A similar blitz at the courthouse in Androscoggin County last month, where cases from Franklin and Oxford counties were also heard, resolved hundreds of cases, officials there reported.

District Attorney Neil McLean Jr. told Androscoggin County commissioners the caseload in the three counties that are part of that prosecutorial district was at 2,700 cases, with 1,800 selected for its blitz.

McLean said more than half, 956 cases, of the 1,800 cases presented were resolved. He said 792 resulted in pleas and 164 were dismissed, with most of the dismissals in cases in which defendants were facing multiple charges.

But cases can’t be resolved if defendants don’t show up and thus aren’t there to discuss any potential deals with their attorney. On Tuesday, the first day of the Kennebec County blitz, numerous cases were called only to not move forward because defendants weren’t present. Some defendants who didn’t show up had failure to appear warrants issued for their potential arrest, while others had their cases rescheduled.

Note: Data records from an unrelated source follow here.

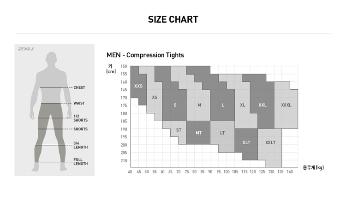Select the CHEST measurement label
This screenshot has height=197, width=346.
pos(79,87)
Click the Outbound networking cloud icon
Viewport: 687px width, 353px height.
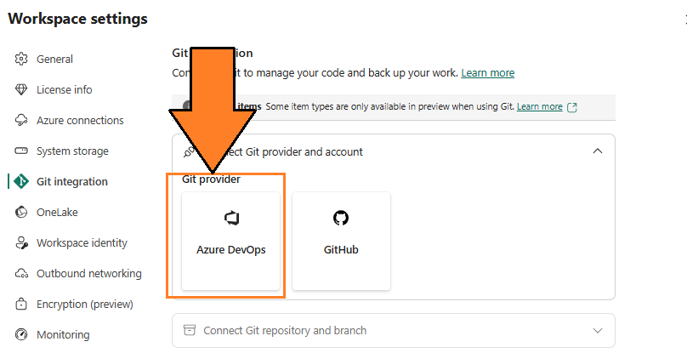point(22,274)
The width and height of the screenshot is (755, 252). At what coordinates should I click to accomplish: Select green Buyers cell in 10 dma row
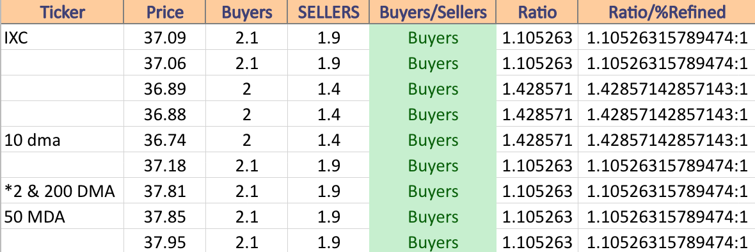tap(433, 140)
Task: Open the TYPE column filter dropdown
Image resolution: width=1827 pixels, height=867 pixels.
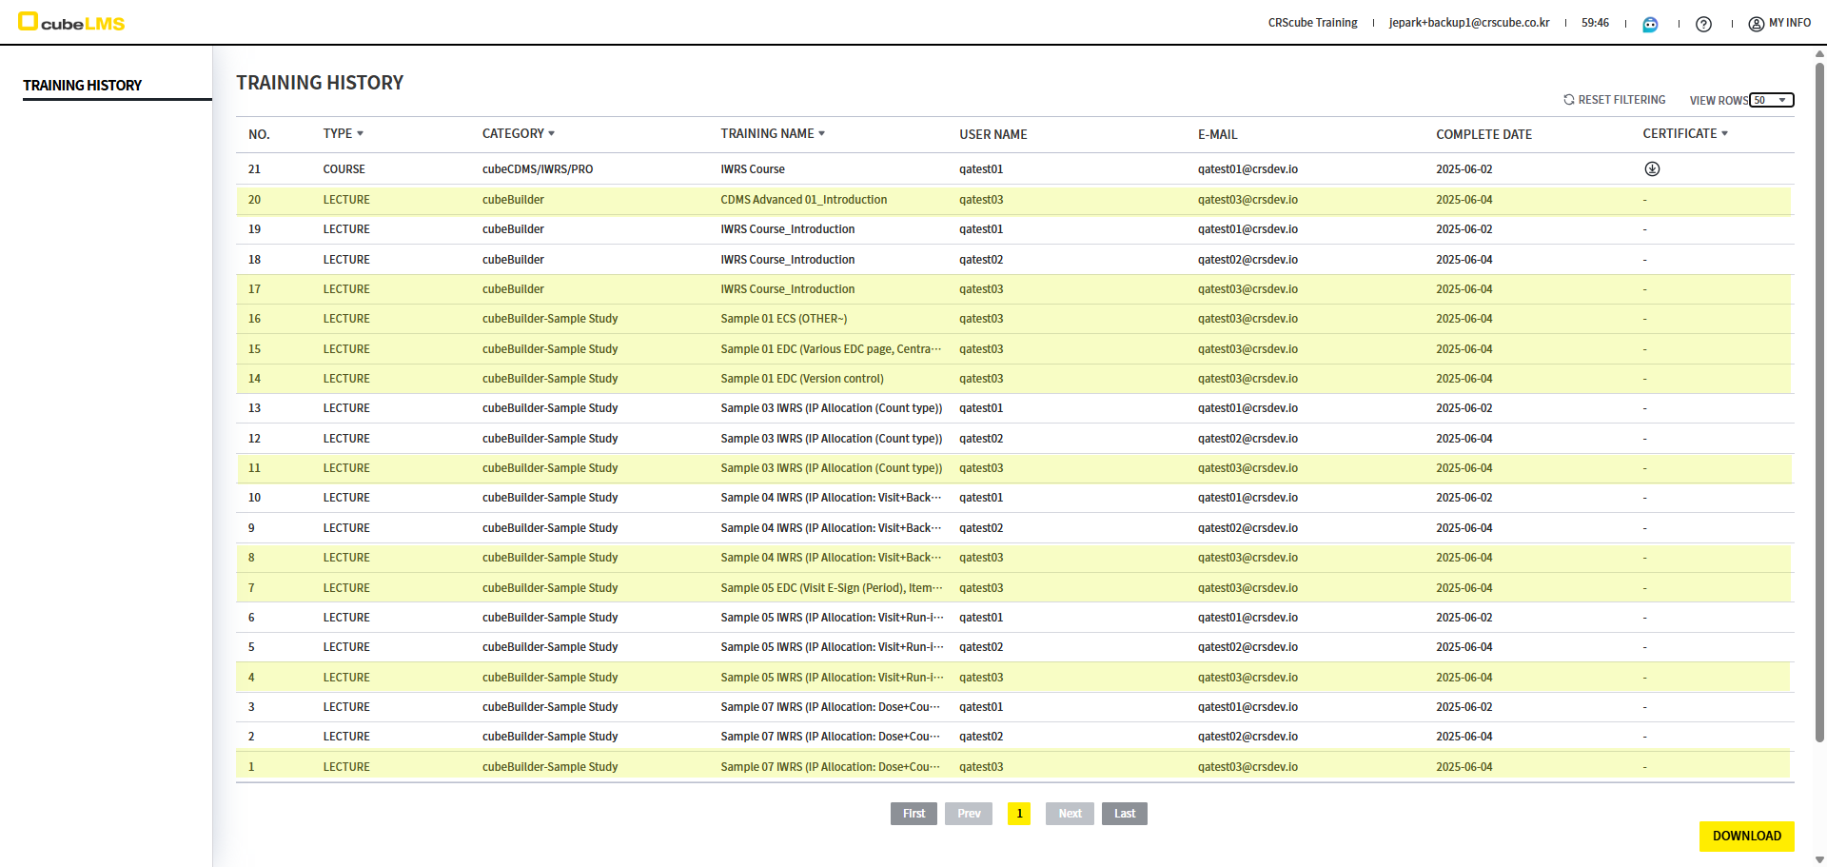Action: point(360,134)
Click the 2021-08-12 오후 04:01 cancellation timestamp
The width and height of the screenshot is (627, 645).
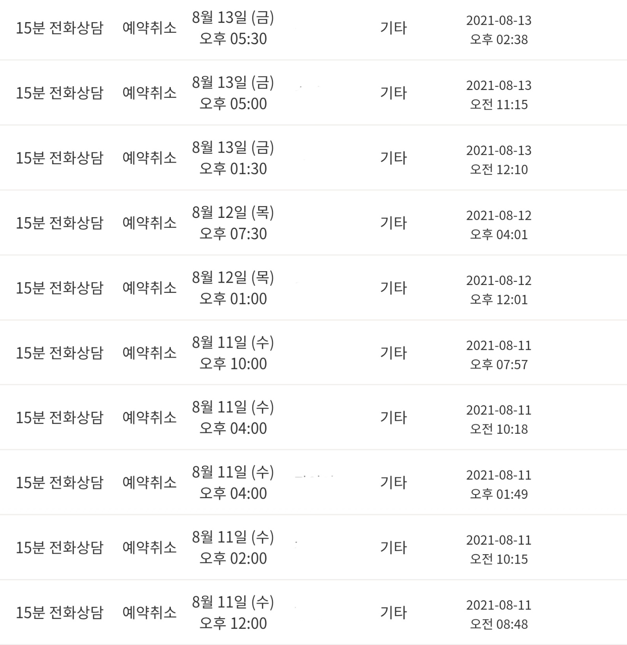(498, 225)
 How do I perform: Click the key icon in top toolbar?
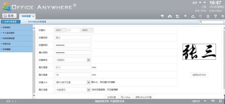215,17
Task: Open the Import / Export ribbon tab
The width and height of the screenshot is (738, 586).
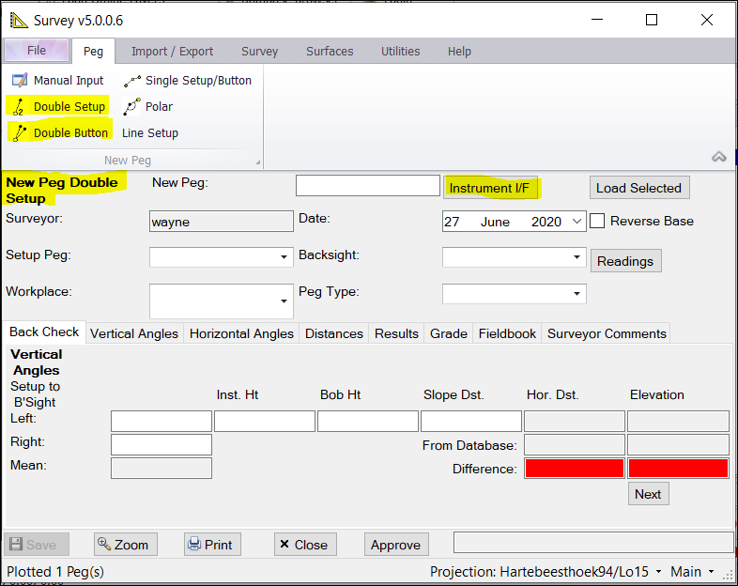Action: [x=172, y=51]
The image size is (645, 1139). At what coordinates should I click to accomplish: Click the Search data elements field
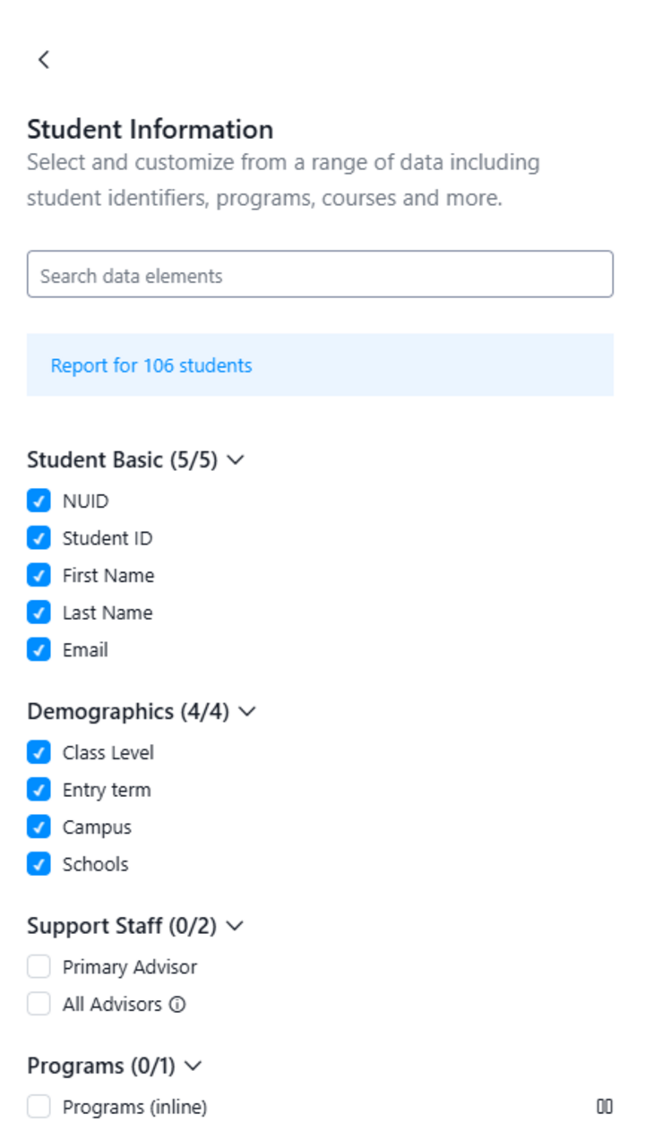pyautogui.click(x=320, y=275)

Maloney said it was frustrating that so many defendants did not show up.

Multiple defense lawyers said they couldn’t reach the defendants they were appointed to represent.

While Maloney declined to show her hand on whether defendants might get better plea deals during the blitz, McKee said it appeared that had been the case elsewhere where court blitzes had taken place.

Defense attorney Justin French, left, and assistant district attorneys go through blitz week cases before Judge Brent Davis on Wednesday at the Capital Judicial Center in Augusta. Joe Phelan/Kennebec Journal

“If what has happened in other counties is any guide, I expect that there will be better offers than have been made previously,” he said. “They better be, because if they are not, my cases will not be resolved.”

The courts are working through cases one lawyer at a time. For example, all Tuesday afternoon, they took up cases for dozens of defendants represented by Augusta defense attorney Darrick Banda. His clients lingered in the courthouse hallway while he met in judge’s chambers and negotiated on their cases.

Cases that reached agreement were then heard in court that day, with several defendants, over the course of the day, pleading guilty and being sentenced on the spot. A few cases, involving felonies, were not resolved but were scheduled for jury selection, to move on to trial.